Task goal >> Skip every picture, and output exactly the lines starting at the one with "Screen dimensions: 488x488" and running through the last line of the material below.

Data for this exercise >>
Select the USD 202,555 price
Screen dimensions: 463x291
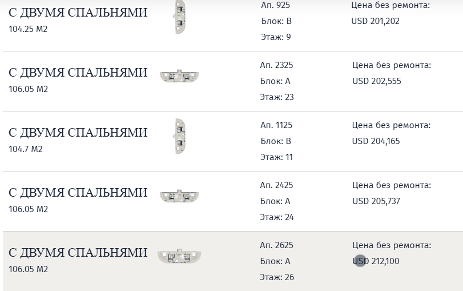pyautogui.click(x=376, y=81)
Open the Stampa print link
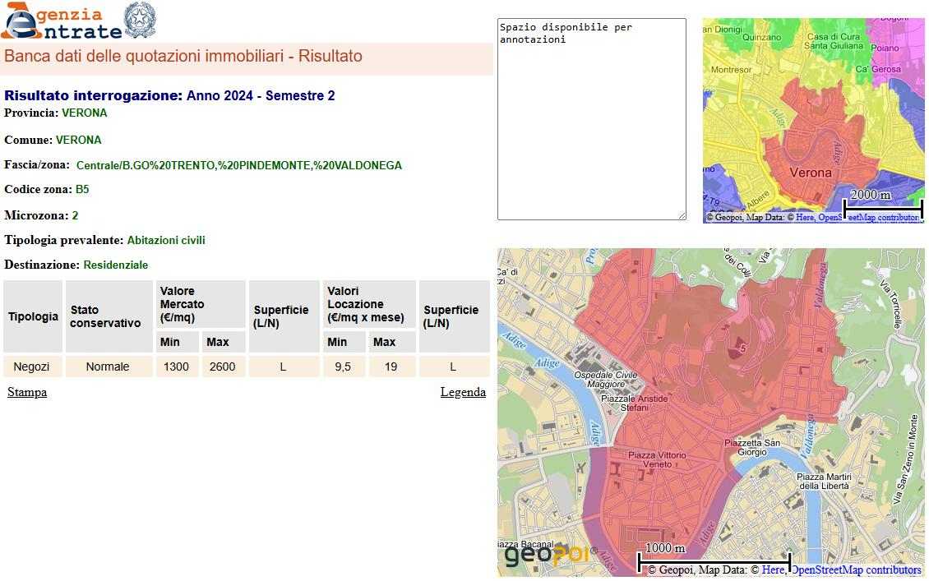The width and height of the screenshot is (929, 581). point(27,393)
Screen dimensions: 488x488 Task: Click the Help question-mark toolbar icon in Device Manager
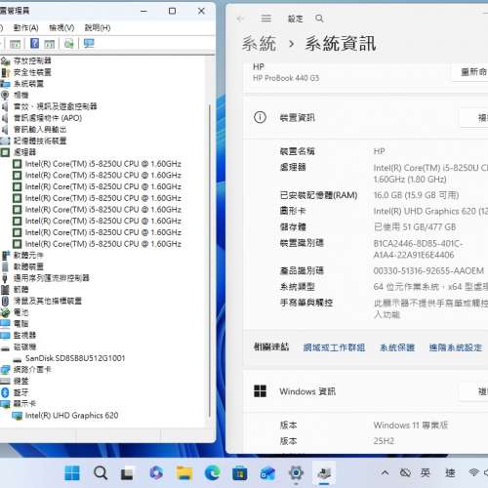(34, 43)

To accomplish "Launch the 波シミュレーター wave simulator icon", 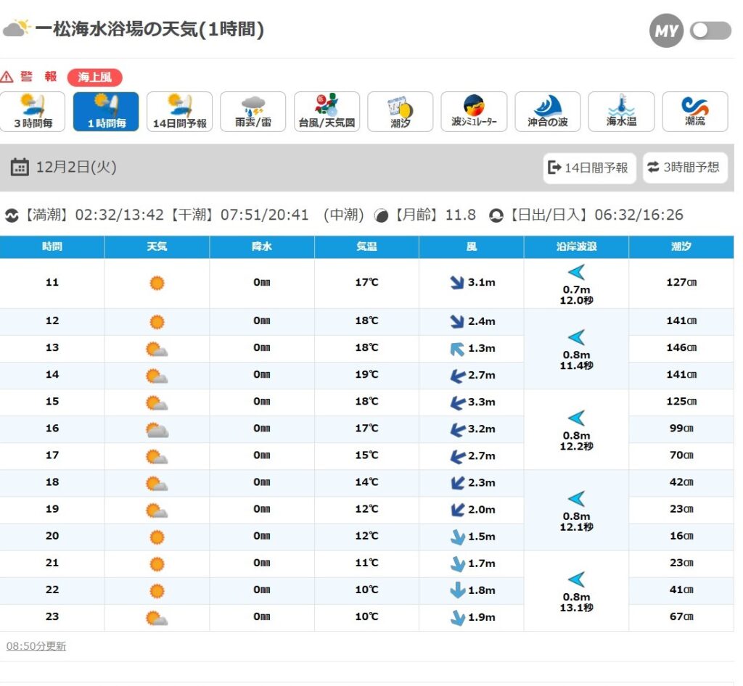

Result >>
Screen dimensions: 488x488 Task: Click the Help question-mark toolbar icon in Device Manager
(34, 43)

To accomplish "Launch the 波シミュレーター wave simulator icon", 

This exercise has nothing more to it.